> 短い課題 1
エウロパ探査に関する文章の中で、科学観測機器の例として名前が挙がっているものをすべて挙げよ。
> 短い課題 2
エウロパ探査に関する文章を、最後の文の後から書き継げ。

> 本文
_____

17世紀にガリレオ・ガリレイが発見した4つの衛星「ガリレオ衛星」のひとつ、木星の衛星「エウロパ」。その氷の外殻の下には広大な内部海が存在するのではないかと考えられています。内部海の水量は地球の海水量の2倍に達すると推定されており、そこでは生命が誕生・生息している可能性もあるとして注目されています。
アメリカ航空宇宙局(NASA)は無人探査機によるエウロパの探査ミッション「Europa Clipper(エウロパ・クリッパー)」を計画しており、2022年3月から探査機の組み立てが始まっています。NASAのジェット推進研究所(JPL)は6月7日付で、エウロパ・クリッパーの“本体”となる推進モジュールが完成し、JPLに納入されたことを発表しました。
エウロパ・クリッパーは円筒形の推進モジュールを中心に、カメラ、分光器、レーダー、磁力計といった合計10台の科学観測機器や直径3mの高利得(ハイゲイン)アンテナ、2枚の太陽電池アレイを備えています。打ち上げ後に折りたたみ式の太陽電池アレイが展開されると、探査機の幅は約30mに達します。

_____

対象の出現位置を示す行
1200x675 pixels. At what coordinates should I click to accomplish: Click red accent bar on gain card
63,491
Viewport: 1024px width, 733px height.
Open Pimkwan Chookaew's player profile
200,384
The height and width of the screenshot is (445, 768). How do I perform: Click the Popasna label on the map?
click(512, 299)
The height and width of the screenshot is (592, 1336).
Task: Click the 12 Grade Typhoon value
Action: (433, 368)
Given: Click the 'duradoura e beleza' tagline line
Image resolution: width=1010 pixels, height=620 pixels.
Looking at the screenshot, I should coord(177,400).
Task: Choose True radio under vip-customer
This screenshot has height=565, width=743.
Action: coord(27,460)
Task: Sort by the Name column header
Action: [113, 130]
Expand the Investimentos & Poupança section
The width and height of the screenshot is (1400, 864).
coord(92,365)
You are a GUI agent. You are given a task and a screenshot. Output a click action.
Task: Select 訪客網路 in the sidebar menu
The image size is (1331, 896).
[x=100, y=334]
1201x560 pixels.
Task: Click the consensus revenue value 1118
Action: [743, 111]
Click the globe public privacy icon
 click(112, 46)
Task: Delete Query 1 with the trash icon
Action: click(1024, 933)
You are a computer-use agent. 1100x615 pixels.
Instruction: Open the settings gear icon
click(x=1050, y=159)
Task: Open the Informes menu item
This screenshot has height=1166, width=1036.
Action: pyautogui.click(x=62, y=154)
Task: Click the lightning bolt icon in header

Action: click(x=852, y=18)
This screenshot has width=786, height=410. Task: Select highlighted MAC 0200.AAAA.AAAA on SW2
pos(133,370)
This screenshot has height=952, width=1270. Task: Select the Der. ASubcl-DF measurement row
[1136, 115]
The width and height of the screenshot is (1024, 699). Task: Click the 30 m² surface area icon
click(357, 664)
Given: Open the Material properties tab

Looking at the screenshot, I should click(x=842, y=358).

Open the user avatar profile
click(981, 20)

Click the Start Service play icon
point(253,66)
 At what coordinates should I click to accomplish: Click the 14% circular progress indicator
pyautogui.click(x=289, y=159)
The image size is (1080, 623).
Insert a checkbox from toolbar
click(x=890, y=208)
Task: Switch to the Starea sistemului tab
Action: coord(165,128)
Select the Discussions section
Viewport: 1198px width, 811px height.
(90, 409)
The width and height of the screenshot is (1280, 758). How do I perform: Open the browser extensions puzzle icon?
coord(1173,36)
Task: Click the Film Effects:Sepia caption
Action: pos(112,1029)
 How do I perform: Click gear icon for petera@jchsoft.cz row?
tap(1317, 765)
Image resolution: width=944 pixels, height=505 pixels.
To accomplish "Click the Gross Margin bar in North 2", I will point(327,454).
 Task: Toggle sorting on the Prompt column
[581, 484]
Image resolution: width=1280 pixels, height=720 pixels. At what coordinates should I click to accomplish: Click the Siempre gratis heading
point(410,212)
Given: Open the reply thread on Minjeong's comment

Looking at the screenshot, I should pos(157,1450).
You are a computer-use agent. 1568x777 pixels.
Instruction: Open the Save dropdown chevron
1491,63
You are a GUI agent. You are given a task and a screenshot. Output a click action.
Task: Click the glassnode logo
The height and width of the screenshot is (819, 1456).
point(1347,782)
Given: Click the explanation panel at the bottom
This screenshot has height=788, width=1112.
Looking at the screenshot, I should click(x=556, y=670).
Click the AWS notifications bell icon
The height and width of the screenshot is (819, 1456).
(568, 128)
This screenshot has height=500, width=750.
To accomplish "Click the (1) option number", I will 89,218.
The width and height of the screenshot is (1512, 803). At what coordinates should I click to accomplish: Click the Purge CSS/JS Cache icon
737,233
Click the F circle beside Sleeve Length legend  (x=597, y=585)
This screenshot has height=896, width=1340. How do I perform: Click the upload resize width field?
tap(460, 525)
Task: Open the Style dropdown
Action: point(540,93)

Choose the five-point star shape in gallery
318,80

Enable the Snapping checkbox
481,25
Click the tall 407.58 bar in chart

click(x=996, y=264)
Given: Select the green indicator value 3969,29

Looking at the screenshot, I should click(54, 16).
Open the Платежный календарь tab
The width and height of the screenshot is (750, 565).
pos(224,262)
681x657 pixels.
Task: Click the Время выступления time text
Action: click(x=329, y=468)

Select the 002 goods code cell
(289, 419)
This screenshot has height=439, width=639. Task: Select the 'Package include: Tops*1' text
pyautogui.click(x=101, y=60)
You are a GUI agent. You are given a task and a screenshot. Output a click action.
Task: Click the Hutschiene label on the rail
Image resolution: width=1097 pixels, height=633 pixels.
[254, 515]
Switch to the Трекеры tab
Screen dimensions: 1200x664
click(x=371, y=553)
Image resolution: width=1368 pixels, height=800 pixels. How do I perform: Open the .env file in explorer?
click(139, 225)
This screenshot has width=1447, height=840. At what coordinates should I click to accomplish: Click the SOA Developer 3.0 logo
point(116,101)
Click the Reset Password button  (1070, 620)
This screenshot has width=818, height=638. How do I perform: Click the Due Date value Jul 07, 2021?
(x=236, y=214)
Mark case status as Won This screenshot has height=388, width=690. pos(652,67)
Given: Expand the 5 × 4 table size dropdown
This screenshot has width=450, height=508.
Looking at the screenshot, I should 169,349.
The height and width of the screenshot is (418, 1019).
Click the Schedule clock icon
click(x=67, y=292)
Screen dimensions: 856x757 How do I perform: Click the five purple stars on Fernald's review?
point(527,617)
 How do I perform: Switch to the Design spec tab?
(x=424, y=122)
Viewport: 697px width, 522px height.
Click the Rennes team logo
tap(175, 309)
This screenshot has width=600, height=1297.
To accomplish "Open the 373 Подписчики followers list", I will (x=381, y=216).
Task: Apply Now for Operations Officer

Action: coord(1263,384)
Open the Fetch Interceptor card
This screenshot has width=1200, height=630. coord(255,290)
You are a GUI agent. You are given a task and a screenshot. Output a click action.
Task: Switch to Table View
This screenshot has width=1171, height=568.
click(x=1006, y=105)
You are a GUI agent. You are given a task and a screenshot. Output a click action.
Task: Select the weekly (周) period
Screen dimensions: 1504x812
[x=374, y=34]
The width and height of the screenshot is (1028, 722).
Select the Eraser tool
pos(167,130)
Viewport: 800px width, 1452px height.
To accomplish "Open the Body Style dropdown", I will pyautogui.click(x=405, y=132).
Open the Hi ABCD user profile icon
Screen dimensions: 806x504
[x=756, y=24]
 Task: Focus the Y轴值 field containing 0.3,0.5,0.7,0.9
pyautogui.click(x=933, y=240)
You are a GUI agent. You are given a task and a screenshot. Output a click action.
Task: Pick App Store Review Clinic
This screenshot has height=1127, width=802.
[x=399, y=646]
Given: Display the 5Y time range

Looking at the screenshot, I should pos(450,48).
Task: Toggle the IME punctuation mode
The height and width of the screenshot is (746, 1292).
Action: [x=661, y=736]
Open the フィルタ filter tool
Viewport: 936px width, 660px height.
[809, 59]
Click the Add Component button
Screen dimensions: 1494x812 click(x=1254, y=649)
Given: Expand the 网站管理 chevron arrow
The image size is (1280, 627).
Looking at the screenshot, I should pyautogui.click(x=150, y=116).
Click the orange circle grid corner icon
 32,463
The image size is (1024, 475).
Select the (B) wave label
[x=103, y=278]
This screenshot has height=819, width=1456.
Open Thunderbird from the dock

_____

> 出力 1
カメラ、分光器、レーダー、磁力計

> 出力 2
本体の推進モジュールはジョンズ・ホプキンス大学応用物理学研究所(APL)が設計し、APLとJPLおよびNASAのゴダード宇宙飛行センターが共同で製造を行いました。推進モジュールは全長3m・幅1.5mで、高さ15~23cmのアルミニウムシリンダーを積み重ねて作られています。各種機器を取り付けるためのネジ穴が何百か所も設けられている他に、24基のエンジン、燃料のヒドラジンと酸化剤の四酸化二窒素(合計2750kg)も搭載されます。
完成した推進モジュールはAPLやゴダード宇宙飛行センターがある米国メリーランド州のアンドルーズ空軍基地を5月31日に出発し、カリフォルニア州のマーチ空軍基地を経てJPLのクリーンルームに到着しました。ミッションのプロジェクトマネージャーを務めるJPLのJordan Evansさんは「打ち上げとエウロパ・クリッパーによる科学探査に一歩近付きました」とコメントしています。
エウロパ・クリッパーは2024年10月にスペースXの「ファルコンヘビー」ロケットで打ち上げられ、2030年4月に木星を周回する軌道へと入る予定です。エウロパ・クリッパーは木星を周回しつつエウロパに約50回接近して、内部海などの探査を行うことが計画されています。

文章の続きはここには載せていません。